> _WHAT TO WORK ON_
Once you find the line with "Screen dimensions: 1024x556" in the data that follows, repeat it and every line after it exactly, through the line with "Task: Select row 1 header".

> _ENTRIES SHOWN_
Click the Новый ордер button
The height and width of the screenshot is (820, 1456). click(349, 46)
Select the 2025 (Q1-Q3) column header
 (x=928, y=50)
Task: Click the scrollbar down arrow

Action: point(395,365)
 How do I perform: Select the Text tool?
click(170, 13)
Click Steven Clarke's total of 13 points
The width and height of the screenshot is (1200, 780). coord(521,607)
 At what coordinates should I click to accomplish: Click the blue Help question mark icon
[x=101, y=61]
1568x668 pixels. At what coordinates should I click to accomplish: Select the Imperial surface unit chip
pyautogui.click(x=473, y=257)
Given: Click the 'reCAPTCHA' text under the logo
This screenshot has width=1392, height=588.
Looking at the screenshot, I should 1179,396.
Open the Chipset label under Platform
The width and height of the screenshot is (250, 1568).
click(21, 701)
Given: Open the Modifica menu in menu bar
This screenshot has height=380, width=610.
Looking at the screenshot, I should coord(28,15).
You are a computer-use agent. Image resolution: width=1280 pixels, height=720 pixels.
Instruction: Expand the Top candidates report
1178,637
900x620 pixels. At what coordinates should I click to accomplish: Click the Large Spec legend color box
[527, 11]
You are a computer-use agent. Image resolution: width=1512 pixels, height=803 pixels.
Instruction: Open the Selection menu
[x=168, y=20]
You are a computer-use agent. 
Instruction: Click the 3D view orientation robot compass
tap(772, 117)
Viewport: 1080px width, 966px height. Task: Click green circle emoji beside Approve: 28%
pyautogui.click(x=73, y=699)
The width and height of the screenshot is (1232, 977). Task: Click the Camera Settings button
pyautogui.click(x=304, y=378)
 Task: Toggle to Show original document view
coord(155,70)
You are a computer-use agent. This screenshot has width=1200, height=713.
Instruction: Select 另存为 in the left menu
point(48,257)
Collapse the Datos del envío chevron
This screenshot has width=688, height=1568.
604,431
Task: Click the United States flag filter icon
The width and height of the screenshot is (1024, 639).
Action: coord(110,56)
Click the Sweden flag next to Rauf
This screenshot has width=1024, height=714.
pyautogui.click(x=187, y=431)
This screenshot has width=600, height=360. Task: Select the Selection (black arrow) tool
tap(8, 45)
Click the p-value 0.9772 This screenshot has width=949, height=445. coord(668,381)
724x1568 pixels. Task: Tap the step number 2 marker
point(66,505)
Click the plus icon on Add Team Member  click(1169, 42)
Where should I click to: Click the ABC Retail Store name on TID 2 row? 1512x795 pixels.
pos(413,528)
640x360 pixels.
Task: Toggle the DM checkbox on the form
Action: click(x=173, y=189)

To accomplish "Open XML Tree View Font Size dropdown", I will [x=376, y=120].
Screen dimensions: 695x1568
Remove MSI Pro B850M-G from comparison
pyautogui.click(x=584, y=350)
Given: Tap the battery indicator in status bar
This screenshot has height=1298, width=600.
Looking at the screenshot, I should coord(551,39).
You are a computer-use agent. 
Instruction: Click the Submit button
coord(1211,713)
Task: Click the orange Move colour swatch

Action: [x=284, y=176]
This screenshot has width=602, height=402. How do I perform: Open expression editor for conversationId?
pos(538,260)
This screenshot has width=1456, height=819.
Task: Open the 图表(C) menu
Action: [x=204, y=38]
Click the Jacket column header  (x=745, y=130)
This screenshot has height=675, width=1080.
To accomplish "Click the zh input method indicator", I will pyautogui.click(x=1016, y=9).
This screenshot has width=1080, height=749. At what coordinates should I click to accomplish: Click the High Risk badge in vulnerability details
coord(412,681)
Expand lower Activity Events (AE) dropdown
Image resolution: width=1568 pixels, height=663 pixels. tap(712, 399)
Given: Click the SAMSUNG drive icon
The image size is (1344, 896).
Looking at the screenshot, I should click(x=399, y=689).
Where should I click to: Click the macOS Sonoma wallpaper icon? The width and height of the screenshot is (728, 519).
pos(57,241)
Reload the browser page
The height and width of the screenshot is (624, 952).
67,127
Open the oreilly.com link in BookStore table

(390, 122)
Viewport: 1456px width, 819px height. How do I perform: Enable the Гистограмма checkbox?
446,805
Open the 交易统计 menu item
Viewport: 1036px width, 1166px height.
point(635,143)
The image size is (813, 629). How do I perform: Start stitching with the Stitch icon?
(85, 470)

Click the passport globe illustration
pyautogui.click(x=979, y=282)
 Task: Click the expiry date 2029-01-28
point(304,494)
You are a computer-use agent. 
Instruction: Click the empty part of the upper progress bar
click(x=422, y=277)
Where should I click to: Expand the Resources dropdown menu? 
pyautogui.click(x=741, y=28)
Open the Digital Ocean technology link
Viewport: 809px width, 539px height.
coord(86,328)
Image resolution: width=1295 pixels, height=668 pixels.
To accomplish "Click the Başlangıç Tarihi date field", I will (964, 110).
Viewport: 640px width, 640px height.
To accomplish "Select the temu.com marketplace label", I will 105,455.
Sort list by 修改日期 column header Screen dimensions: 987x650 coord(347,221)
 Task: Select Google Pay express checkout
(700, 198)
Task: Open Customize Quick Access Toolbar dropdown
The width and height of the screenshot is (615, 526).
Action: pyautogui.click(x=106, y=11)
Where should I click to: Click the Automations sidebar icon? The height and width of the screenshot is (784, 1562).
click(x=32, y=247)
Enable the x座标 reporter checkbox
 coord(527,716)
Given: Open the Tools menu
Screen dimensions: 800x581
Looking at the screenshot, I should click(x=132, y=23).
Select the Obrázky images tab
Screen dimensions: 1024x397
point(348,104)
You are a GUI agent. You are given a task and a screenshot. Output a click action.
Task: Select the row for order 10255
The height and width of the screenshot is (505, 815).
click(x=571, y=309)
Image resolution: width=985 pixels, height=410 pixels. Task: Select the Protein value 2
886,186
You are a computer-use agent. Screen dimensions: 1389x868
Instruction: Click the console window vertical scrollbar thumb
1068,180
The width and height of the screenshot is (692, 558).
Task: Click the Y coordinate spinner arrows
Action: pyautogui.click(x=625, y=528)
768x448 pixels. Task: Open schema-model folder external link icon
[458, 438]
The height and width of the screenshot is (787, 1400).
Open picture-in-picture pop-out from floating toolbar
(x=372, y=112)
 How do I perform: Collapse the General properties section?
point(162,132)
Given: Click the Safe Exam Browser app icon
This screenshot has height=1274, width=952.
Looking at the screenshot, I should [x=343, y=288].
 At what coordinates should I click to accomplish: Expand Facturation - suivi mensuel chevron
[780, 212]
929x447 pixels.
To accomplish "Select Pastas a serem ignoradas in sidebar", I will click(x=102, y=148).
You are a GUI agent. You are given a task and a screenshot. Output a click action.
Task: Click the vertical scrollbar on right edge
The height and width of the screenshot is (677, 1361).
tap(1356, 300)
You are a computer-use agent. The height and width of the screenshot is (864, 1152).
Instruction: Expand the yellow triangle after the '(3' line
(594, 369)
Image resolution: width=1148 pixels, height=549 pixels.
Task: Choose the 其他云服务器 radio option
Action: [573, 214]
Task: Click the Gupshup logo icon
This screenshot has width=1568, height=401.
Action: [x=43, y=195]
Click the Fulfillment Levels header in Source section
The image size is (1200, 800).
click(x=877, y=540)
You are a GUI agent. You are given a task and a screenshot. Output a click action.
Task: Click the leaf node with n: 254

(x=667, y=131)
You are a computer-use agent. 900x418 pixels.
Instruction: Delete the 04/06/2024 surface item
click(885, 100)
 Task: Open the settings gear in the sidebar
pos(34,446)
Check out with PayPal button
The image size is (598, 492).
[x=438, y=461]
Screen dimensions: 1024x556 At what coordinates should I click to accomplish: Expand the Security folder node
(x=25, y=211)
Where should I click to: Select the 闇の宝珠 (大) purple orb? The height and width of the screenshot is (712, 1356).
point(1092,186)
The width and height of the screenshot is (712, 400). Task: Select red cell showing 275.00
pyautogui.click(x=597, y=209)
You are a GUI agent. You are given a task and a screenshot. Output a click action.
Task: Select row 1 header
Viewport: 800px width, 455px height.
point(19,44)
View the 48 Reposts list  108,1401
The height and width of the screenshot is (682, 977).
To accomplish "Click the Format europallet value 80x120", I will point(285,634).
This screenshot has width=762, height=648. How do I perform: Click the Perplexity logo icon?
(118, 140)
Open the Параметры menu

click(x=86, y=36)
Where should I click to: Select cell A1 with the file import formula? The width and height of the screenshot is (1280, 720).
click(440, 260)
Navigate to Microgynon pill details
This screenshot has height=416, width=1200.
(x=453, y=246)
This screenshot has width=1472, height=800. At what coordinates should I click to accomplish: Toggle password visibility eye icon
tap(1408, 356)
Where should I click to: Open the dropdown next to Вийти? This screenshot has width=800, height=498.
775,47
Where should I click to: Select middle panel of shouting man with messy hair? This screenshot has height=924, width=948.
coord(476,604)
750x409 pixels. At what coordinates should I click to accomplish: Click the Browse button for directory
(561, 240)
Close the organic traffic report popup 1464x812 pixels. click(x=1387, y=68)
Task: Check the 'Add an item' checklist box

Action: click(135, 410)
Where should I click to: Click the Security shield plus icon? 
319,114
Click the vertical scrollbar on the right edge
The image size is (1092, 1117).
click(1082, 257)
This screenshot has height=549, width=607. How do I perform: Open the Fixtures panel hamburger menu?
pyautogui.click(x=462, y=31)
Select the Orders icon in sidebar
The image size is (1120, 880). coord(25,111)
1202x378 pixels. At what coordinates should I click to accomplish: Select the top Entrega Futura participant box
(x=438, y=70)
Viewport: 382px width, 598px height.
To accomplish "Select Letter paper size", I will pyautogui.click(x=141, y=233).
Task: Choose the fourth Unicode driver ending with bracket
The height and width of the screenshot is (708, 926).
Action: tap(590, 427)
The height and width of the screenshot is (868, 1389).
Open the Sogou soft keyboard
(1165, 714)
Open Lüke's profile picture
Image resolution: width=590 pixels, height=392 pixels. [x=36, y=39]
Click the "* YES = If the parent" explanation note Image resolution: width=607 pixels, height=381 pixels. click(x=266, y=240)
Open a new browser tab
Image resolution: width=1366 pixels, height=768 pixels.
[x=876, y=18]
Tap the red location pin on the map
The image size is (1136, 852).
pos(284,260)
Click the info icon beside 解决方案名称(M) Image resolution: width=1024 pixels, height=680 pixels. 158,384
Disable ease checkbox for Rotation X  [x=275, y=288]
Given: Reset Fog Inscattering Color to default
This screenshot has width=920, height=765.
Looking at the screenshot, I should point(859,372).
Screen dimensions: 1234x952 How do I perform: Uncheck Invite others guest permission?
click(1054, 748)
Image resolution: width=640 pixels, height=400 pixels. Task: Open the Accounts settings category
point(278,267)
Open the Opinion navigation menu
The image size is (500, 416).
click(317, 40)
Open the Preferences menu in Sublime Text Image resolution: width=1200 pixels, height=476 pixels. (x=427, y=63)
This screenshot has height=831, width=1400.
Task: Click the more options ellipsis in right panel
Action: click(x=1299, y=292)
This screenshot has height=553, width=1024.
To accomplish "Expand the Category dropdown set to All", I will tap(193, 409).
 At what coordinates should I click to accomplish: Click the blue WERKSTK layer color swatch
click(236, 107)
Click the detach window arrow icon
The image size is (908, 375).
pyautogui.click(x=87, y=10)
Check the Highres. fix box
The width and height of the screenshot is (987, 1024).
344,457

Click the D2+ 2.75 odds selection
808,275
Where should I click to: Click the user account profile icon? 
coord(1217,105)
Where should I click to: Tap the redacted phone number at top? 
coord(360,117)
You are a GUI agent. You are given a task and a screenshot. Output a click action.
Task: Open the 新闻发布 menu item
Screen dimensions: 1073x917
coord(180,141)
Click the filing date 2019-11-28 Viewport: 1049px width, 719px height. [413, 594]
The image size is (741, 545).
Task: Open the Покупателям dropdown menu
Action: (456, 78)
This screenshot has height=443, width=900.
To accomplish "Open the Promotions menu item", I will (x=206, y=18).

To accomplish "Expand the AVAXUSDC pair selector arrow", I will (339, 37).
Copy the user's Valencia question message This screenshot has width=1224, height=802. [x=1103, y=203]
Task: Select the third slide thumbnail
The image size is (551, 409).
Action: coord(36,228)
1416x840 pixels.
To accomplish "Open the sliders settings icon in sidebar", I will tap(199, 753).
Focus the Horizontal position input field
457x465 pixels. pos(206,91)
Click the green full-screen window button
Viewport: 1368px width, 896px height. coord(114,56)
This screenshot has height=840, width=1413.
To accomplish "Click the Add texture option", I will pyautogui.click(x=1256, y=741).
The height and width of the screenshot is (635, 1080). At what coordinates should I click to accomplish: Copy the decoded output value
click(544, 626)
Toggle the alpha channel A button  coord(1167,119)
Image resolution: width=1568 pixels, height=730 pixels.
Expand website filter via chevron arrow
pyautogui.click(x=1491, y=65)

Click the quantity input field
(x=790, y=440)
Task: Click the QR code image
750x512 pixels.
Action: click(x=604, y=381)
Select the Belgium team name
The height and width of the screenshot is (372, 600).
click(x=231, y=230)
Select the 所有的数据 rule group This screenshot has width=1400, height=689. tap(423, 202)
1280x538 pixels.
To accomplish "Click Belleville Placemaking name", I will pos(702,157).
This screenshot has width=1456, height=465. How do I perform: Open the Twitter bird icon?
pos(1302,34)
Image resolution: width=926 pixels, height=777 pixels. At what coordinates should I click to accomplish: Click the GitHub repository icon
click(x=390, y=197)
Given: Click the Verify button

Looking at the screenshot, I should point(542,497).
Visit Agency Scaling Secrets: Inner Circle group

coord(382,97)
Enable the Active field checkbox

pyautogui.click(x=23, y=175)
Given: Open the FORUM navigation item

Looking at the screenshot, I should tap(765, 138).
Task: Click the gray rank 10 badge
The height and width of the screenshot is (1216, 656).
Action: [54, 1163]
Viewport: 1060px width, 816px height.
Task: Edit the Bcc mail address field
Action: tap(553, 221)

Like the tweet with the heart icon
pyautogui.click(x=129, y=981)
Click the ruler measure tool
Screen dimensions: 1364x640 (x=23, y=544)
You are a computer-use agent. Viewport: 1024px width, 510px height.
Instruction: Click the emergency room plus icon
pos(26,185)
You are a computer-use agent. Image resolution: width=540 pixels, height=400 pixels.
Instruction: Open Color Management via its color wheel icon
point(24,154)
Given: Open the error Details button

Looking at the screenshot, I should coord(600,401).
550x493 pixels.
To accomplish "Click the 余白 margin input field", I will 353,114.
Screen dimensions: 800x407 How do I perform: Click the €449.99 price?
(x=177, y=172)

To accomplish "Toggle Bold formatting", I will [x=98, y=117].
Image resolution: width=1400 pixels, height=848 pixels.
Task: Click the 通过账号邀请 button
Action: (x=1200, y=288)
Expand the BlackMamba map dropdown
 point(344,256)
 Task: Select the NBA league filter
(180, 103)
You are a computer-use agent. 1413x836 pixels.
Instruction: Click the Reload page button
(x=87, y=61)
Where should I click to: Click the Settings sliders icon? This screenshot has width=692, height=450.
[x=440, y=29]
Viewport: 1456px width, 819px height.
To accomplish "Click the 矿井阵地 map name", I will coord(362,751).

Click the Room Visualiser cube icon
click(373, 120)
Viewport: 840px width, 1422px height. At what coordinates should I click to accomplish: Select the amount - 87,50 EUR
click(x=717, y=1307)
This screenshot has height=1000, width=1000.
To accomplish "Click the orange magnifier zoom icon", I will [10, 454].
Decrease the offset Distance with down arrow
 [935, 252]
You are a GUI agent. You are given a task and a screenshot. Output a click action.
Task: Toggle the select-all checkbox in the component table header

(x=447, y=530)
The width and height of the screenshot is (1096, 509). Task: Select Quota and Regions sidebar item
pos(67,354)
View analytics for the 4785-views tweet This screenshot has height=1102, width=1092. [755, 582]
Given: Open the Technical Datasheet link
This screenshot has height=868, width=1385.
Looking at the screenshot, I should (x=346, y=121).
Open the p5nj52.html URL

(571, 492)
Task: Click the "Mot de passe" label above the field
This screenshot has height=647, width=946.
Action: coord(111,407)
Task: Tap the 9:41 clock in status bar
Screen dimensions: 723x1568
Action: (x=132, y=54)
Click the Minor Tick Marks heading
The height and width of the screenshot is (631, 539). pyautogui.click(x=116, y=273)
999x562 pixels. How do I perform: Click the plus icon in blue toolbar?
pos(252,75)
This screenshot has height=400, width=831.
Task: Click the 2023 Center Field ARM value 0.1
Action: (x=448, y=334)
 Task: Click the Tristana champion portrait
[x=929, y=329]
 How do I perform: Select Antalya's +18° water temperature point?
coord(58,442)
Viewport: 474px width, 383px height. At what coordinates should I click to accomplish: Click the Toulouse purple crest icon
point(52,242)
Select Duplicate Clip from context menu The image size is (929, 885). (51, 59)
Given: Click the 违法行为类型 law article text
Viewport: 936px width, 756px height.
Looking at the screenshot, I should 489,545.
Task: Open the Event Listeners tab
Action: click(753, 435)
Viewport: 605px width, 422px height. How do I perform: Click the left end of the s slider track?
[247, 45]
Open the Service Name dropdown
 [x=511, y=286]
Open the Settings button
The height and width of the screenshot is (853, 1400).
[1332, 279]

> _EXERCISE RESPONSE_
Screen dimensions: 1024x556 At what coordinates should I click to accomplish: Expand the Security folder node
(x=25, y=211)
Where should I click to: Select the 闇の宝珠 (大) purple orb? The height and width of the screenshot is (712, 1356).
point(1092,186)
The width and height of the screenshot is (712, 400). Task: Select red cell showing 275.00
pyautogui.click(x=597, y=209)
You are a GUI agent. You are given a task and a screenshot. Output a click action.
Task: Select row 1 header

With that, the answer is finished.